= Input data =
.....
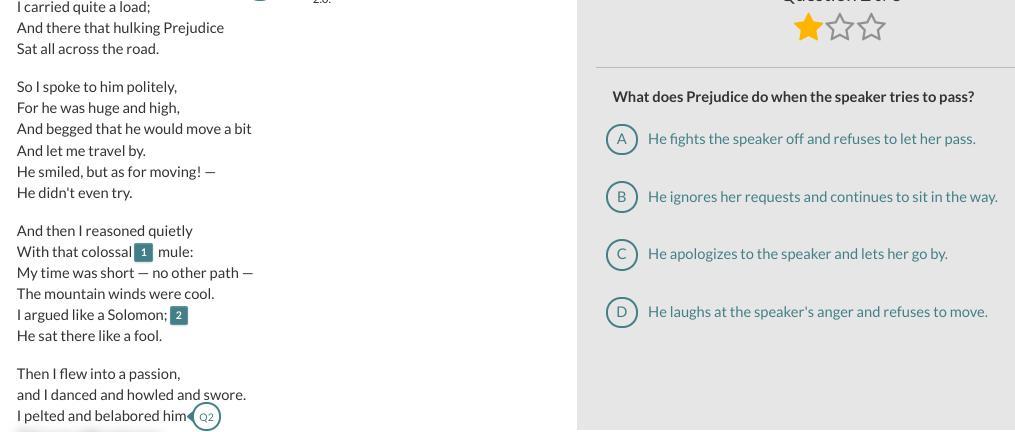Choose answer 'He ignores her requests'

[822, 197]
.....
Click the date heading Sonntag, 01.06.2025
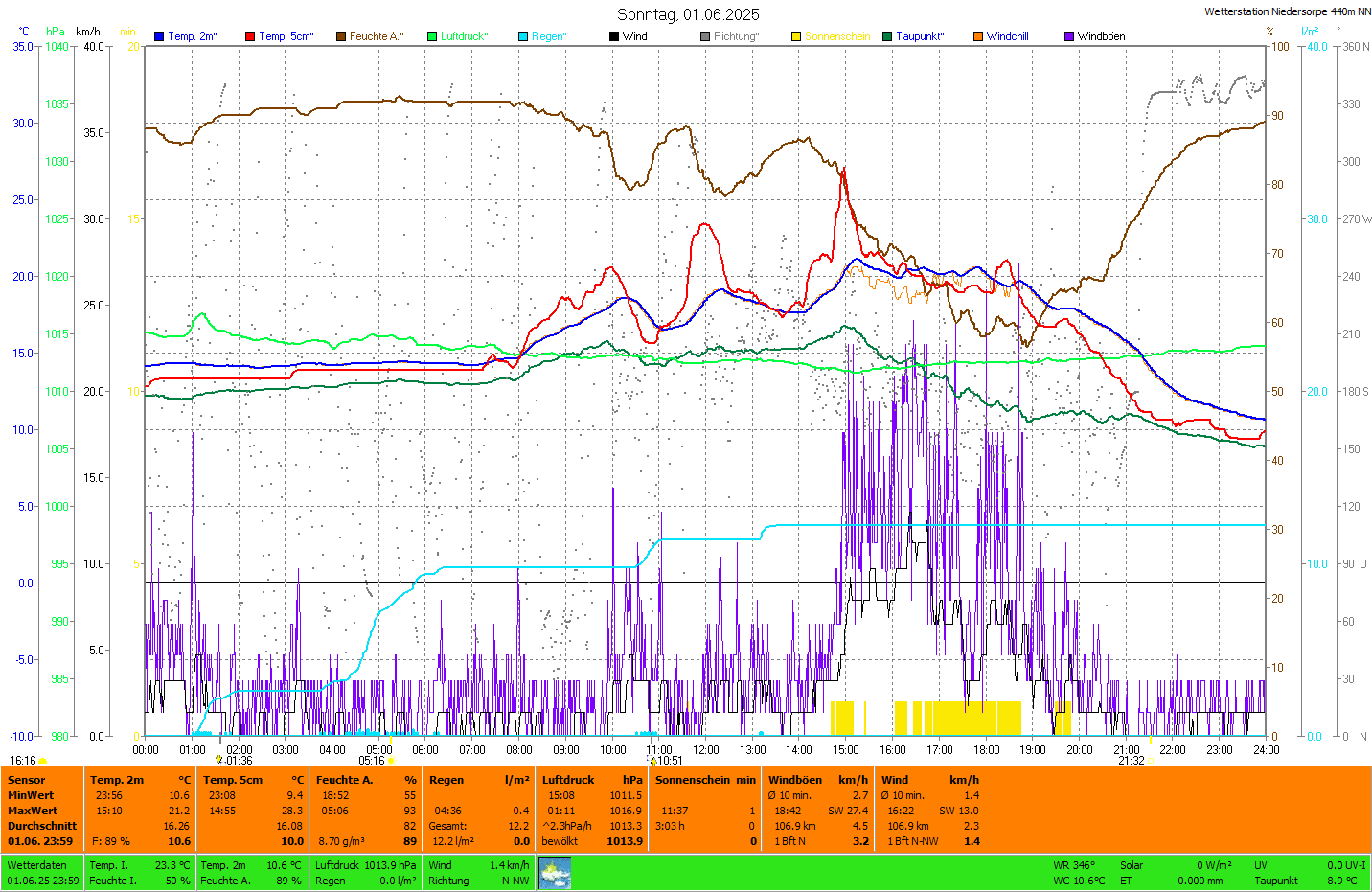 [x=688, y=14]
.....
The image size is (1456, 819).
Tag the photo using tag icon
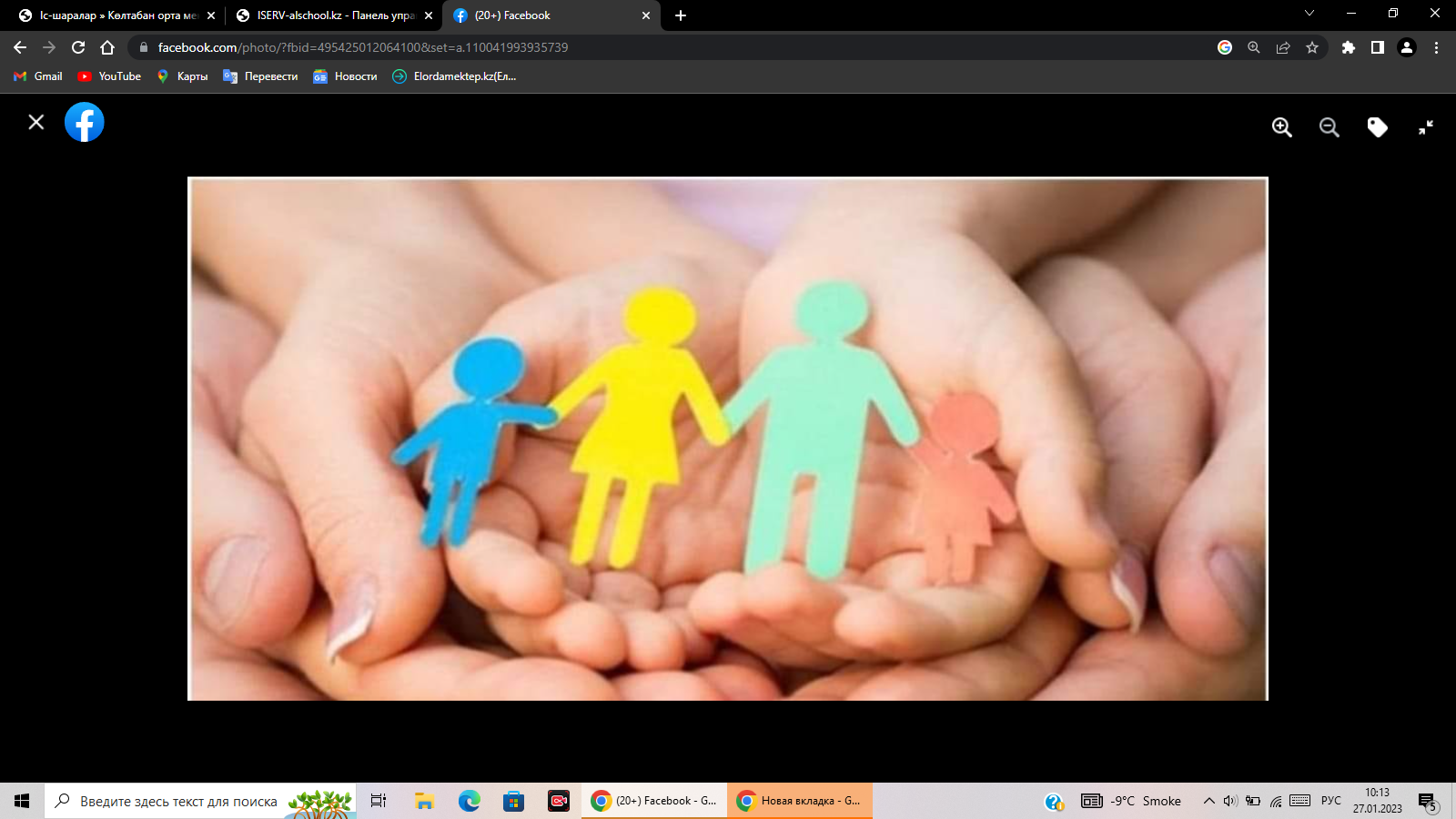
.....
= Instructions for the task =
Could you restate, word for word, the lines above from the one with "The image size is (1456, 819)." to the one with "Tag the photo using tag icon", both included?

= Written solution =
The image size is (1456, 819).
Tag the photo using tag icon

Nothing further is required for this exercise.